* _Dataset records_
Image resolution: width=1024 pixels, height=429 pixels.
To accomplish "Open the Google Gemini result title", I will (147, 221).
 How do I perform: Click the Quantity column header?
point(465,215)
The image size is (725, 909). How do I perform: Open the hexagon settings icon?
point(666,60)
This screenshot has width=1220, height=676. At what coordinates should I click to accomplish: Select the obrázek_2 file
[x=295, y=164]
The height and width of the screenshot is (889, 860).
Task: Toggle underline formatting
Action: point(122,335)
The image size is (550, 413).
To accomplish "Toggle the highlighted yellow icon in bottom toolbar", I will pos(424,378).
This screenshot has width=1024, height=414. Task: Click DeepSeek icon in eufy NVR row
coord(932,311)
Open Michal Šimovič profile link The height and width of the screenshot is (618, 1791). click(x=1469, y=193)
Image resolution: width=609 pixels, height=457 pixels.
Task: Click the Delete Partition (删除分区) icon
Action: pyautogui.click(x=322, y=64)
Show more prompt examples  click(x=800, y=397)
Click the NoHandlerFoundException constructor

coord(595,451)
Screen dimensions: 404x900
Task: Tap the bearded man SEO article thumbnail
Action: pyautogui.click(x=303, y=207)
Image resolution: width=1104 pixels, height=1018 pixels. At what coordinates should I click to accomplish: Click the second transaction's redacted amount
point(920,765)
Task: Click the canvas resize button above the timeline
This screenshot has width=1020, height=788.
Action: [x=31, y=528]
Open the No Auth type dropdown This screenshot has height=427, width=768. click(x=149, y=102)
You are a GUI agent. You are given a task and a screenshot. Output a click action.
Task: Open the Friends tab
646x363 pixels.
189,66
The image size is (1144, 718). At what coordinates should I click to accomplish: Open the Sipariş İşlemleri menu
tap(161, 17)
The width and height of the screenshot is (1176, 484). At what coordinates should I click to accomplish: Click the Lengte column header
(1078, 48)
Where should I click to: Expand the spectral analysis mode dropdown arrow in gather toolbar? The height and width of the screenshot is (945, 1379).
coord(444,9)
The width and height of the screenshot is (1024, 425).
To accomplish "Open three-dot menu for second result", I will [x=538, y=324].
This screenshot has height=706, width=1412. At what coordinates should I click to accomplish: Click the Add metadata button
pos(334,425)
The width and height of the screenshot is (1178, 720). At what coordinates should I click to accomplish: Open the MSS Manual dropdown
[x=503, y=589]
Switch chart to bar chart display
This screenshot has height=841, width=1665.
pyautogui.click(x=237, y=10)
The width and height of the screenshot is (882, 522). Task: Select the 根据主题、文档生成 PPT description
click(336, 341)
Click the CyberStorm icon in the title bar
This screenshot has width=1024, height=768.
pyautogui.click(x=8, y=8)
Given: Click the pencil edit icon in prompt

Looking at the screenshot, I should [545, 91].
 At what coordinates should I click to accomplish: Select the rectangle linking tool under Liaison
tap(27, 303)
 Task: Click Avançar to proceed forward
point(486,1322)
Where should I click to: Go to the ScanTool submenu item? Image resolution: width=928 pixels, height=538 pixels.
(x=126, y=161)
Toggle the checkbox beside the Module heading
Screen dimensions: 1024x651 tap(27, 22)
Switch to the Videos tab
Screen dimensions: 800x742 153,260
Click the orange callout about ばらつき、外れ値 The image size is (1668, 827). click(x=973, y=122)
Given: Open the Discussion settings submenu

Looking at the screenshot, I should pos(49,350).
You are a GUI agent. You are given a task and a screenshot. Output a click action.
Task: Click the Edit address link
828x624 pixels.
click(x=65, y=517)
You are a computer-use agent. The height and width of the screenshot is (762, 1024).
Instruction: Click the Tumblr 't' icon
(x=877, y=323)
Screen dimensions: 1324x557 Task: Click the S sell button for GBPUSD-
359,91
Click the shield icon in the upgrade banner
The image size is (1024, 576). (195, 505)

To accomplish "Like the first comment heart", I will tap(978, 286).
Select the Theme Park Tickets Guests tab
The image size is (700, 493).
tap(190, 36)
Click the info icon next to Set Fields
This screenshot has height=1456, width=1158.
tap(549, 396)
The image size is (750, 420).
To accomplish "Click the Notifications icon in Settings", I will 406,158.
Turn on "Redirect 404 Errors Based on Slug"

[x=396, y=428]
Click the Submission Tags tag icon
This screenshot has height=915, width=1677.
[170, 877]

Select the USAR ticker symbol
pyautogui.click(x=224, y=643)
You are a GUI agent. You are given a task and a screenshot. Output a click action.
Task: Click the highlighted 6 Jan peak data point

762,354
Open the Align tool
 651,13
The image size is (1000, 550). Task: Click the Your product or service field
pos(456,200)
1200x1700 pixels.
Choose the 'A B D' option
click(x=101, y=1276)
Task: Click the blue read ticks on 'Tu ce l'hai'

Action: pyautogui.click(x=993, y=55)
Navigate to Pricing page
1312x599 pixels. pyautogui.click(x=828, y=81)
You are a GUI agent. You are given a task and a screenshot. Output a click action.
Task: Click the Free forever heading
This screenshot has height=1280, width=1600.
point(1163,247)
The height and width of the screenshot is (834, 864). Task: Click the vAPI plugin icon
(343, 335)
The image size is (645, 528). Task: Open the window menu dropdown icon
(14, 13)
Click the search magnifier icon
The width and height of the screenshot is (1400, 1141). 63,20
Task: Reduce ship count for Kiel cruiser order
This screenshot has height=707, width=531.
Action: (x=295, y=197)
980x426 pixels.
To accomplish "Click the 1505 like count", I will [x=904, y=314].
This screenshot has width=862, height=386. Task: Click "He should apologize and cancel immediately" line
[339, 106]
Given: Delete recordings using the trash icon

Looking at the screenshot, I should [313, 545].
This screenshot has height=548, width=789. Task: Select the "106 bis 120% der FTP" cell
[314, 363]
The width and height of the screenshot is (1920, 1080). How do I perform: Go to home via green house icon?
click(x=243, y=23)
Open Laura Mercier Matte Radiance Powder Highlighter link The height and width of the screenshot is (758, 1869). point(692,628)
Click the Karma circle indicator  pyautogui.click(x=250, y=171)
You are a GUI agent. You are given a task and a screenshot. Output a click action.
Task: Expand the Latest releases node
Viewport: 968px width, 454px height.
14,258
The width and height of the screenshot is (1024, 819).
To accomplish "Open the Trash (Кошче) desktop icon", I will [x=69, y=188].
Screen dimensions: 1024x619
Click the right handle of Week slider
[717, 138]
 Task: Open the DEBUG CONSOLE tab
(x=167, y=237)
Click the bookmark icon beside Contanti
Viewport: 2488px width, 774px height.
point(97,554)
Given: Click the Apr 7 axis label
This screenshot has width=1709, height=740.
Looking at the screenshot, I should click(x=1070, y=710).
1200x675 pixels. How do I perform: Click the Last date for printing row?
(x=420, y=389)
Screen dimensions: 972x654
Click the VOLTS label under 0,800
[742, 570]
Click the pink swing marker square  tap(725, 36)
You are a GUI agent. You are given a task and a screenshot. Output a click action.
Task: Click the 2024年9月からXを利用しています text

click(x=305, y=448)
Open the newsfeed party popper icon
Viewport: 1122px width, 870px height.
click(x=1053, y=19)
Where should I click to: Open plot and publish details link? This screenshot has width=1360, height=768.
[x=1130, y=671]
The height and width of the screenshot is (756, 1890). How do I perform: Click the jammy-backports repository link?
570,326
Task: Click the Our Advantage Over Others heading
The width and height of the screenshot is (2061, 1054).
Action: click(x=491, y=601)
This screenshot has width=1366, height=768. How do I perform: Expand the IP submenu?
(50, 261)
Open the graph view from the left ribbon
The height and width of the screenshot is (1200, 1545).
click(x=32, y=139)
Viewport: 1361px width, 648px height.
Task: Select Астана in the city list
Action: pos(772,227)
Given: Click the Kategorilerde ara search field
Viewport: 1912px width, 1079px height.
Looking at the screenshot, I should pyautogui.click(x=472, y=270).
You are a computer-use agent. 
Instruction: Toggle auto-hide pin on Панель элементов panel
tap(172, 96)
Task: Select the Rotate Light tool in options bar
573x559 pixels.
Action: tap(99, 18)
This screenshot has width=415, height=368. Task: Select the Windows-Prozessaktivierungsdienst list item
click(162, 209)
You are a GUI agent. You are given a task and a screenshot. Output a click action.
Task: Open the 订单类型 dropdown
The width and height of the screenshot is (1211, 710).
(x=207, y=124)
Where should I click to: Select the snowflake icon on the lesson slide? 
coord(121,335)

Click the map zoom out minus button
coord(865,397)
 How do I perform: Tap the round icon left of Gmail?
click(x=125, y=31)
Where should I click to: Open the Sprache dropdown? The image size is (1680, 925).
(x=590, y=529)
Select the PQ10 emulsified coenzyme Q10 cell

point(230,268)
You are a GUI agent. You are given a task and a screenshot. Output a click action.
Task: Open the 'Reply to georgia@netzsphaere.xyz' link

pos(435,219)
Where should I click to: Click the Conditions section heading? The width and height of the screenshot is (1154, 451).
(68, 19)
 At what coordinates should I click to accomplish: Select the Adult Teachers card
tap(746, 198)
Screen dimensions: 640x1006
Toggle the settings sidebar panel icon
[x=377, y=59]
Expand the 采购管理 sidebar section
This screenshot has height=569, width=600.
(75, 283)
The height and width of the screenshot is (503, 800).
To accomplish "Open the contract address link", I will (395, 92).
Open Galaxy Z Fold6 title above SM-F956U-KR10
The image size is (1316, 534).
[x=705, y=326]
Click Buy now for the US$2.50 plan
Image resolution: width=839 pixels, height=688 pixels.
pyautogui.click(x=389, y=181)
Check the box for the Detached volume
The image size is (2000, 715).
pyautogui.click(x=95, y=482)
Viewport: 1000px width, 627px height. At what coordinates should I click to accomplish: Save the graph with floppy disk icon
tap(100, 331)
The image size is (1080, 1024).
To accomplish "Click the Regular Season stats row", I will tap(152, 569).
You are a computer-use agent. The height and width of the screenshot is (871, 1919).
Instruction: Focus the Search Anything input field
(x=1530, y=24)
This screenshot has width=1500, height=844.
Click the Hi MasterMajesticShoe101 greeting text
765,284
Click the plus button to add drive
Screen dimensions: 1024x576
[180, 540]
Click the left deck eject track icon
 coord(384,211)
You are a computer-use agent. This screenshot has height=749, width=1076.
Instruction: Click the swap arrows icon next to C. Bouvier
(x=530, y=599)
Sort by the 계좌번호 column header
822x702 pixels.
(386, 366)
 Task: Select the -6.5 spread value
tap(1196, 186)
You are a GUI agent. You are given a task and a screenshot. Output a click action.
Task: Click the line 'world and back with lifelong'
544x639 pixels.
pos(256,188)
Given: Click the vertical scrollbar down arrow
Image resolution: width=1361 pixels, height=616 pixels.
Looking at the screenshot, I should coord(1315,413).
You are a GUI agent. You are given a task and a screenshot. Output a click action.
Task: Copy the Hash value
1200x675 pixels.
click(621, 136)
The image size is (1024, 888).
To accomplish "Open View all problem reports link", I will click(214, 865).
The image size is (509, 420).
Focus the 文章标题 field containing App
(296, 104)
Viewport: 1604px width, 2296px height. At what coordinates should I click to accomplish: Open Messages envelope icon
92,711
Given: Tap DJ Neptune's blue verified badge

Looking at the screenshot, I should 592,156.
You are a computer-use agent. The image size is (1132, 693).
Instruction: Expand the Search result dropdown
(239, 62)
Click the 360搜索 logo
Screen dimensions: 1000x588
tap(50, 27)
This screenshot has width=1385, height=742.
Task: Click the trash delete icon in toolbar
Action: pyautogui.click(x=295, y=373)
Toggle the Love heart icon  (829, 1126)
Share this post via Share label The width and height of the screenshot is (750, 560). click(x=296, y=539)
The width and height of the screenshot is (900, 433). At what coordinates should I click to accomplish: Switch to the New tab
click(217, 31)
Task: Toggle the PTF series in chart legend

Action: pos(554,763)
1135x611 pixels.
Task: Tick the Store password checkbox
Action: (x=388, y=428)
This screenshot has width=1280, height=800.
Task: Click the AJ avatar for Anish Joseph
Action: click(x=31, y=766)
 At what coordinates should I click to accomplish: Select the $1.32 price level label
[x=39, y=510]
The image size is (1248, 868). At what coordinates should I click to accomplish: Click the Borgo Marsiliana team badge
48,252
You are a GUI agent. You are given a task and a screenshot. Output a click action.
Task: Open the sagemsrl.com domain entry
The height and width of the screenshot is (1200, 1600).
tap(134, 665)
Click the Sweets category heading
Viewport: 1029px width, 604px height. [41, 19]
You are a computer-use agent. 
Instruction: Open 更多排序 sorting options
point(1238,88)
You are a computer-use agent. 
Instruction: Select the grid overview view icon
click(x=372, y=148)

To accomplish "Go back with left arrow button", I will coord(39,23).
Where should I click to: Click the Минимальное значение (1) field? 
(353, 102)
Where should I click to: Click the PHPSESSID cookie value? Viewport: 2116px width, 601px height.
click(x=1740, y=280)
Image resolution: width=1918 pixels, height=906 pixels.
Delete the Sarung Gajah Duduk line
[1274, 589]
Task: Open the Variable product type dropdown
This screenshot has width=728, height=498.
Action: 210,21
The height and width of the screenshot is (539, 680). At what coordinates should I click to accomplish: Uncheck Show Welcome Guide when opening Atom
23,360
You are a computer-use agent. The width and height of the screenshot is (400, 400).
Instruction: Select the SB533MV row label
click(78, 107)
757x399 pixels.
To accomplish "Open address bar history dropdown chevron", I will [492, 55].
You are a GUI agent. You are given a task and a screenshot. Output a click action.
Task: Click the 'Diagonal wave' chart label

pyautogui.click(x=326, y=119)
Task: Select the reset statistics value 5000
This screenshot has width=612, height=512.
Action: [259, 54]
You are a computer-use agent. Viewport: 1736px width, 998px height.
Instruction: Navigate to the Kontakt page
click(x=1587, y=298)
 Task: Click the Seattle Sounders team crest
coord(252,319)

* _EXERCISE DIRECTIONS_
Return exactly the lines above from the line that has "Click the bookmark icon beside Contanti" through the line that has "Task: Click the Our", inclusive, and nothing else.

* _SOLUTION TO THE EXERCISE_
Click the bookmark icon beside Contanti
Viewport: 2488px width, 774px height.
point(97,554)
Given: Click the Apr 7 axis label
This screenshot has width=1709, height=740.
Looking at the screenshot, I should click(x=1070, y=710).
1200x675 pixels. How do I perform: Click the Last date for printing row?
(x=420, y=389)
Screen dimensions: 972x654
Click the VOLTS label under 0,800
[742, 570]
Click the pink swing marker square  tap(725, 36)
You are a GUI agent. You are given a task and a screenshot. Output a click action.
Task: Click the 2024年9月からXを利用しています text

click(x=305, y=448)
Open the newsfeed party popper icon
Viewport: 1122px width, 870px height.
click(x=1053, y=19)
Where should I click to: Open plot and publish details link? This screenshot has width=1360, height=768.
[x=1130, y=671]
The height and width of the screenshot is (756, 1890). How do I perform: Click the jammy-backports repository link?
570,326
Task: Click the Our Advantage Over Others heading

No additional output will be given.